My only question is who is going to spend the new cash when you can get a vintage one much cheaper?


----------



## devnulljp (Mar 18, 2008)

LowWatt said:


> Does anyone know any details? I just saw a new handwired Traynor on an L&M flyer : http://www.longandmcquade.com/pdf/yslmo08-finalv6b.pdf I had no idea they were going to try this.
> 
> My only question is who is going to spend the new cash when you can get a vintage one much cheaper?


There was a discussion of these a while back...I completely agree with you. They look cool and all but they are going to have to be absolutely awesome to justify the price tag vs. an original. (I have one from the early 70s, I'd like another, can't see spending that much cash on a new one...).


----------



## Michelle (Aug 21, 2006)

I'd like to see the schematic.

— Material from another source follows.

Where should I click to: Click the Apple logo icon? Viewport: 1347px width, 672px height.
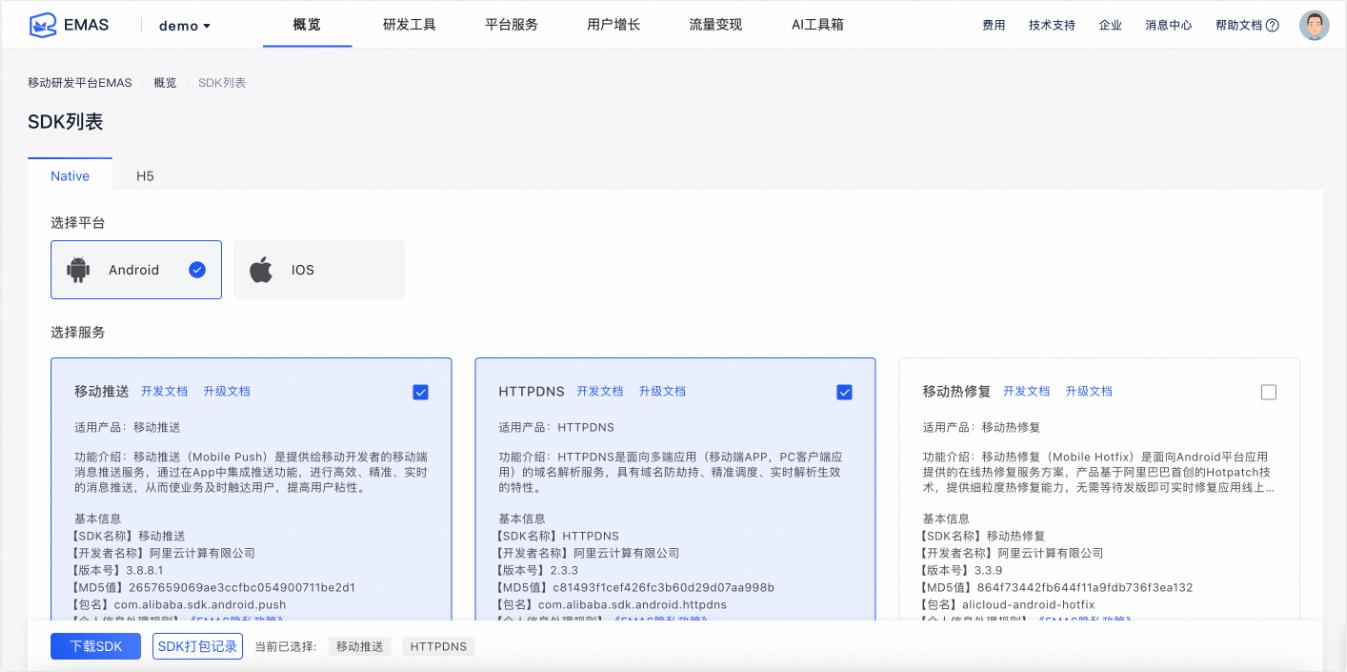pos(261,270)
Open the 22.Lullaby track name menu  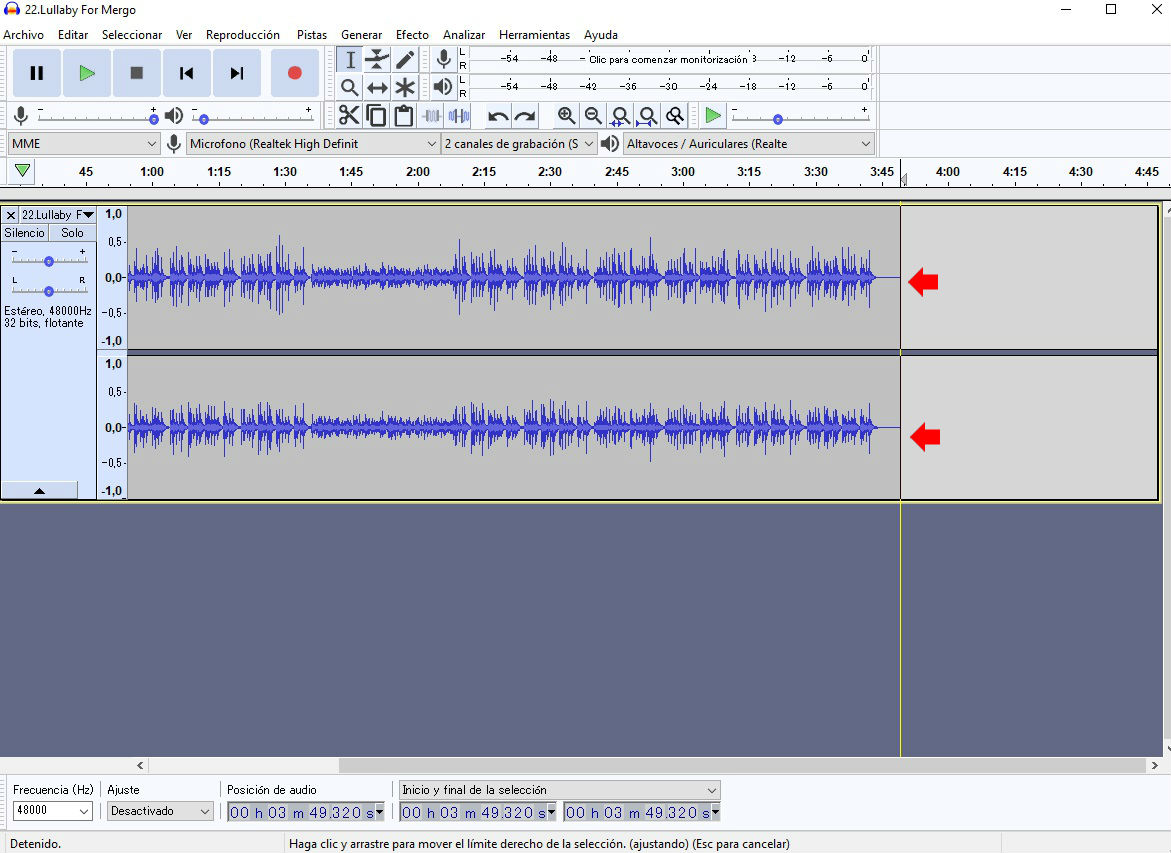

The orig. ones had 400V on the plates of the outputs. Some new tubes can't seem to take having 100V over-spec. I'm scared to try anything new in mine, EH's lasted about 5min.


----------



## Budda (May 29, 2007)

handwired eh?

i dont care how its built, just make it easily serviceable and full of glorious glorious tone


----------



## Robert1950 (Jan 21, 2006)

Budda said:


> i dont care how its built, just make it easily serviceable and full of glorious glorious tone


Bingo! ..........


----------



## CocoTone (Jan 22, 2006)

If I didn't have an origional, I would buy one before any of the reissues out today, and before a lot of the boutique ones as well. Here is my #1 amp.

CT.


----------



## GuyB (May 2, 2008)

Here are the specs :

http://www.traynoramps.com/products.asp?type=3&cat=63&id=409


----------



## bolero (Oct 11, 2006)

coco, what's that thing on top of your amp? do you use it with the gtrmate?


----------



## smorgdonkey (Jun 23, 2008)

I'm pretty sure that's an attenuator so he can get the power tubes hot at low volumes (so he won't blow his ears to kingdom come).

Weber mini-mass possibly?


----------



## Magic Twanger (Feb 27, 2006)

Our local L&M has one on display (with a disclaimer stating that they are taking orders and NOT selling the one on the floor).
I plugged in expecting mediocrity and was floored by the tone.
It really sounds big and tight. The closed back cab really helps the bottom end.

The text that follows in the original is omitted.